Barack Obama reversed a planned expansion of offshore drilling today, admitting he had been wrong to believe that oil companies were prepared to deal with a catastrophic oil spill.

He told a White House press conference he was ordering a six-month freeze on the opening up of the remote waters of the Arctic to oil exploration and on the drilling of 33 deepwater wells in the Gulf of Mexico. Proposed lease sales off the coast of Virginia and in the western Gulf would also be cancelled.

The US president said he was calling the pause to plans by Royal Dutch Shell to begin drilling exploratory wells in the Chukchi and Beaufort seas, after studying an interior department review of the Deepwater Horizon disaster.

He acknowledged that the enormity of the Gulf oil spill had forced a change in his earlier thinking that offshore drilling was safe and should remain a vital part of America’s energy mix. “Where I was wrong was in my belief that the oil companies had their act together when it came to worst-case scenarios,” he said. “It just takes one to have a wake-up call.”

The announcement represents a retreat from Obama’s proposal last March to expand offshore oil drilling.
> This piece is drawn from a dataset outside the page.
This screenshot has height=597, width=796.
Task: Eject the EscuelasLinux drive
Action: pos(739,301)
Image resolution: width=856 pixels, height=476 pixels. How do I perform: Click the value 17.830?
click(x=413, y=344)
It was overshadowed in part by the president’s moves to assert his command over the oil spill and appease critics who say his government has yielded to BP too much authority over plans to plug the well and clean up the environmental damage.

The president, who said repeatedly he remained in command of the disaster, also defended that earlier decision. He acknowledged he had underestimated the scale of corruption and dysfunction in the government agency charged with oversight of the offshore oil industry, the Minerals Management Service. “There has been a scandalously close relationship between oil companies and the agency that regulates them,” Obama said.
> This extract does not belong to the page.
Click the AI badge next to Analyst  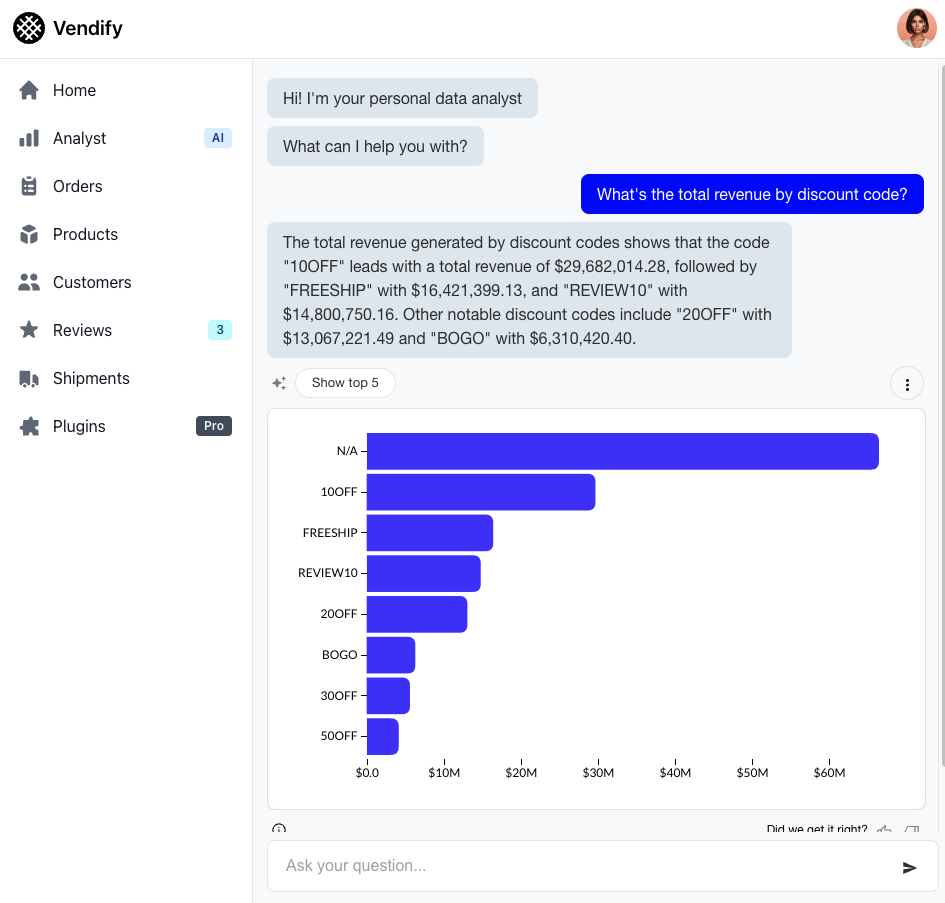click(218, 138)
His administration had started cleaning up the agency, notorious for sex and drug parties in the George Bush era. But “the culture had not fully changed at MMS. And I take responsibility for that,” he said.

“We have to make sure if we are going forward with domestic oil production that the federal agency overseeings its safety and security is operating at the highest level.”

The six-month halt in drilling falls short of the outright ban sought by Democratic members of Congress on the Atlantic and Pacific coasts and by environmental organisations. Conservationists said they hoped the review of environmental and safety regulations also discussed by Obama would lead to better protection, especially for the Arctic.

“The greatest risk had been the exploratory wells that Shell wanted to move forward with up in the Arctic, so we are particularly pleased the administration is putting forward a time-out,” said Jeremy Symons, senior vice-president of the National Wildlife Federation. “It should give time to assess and learn the lessons from this in terms of drilling anywhere else.”

Obama said he was basing his decision on the safety review conducted by the interior secretary, Ken Salazar.

The administration also imposed tougher safety standards on drilling rigs, ordering more rigorous testing of blow-out preventers and procedures for well control; both were seen as critical failures in the lead-up to the explosion.

The administration announced the exit of Elizabeth Birnbaum, the head of MMS. But the high-profile sacking is unlikely to satisfy calls for sweeping reform of an agency that has had overly close ties with the oil industry.

“She has only been the public face of MMS for 10 months,” said Nick Rahall, who heads the house committee on natural resources which is investigating the oil disaster. “It must not be the end game of our efforts to get at the root cause of the problems in the MMS.”

Obama is facing calls from conservationists to sack other senior MMS officials, including Sylvia Baca, who was appointed to the agency last June after being employed for more than eight years by BP in senior management positions.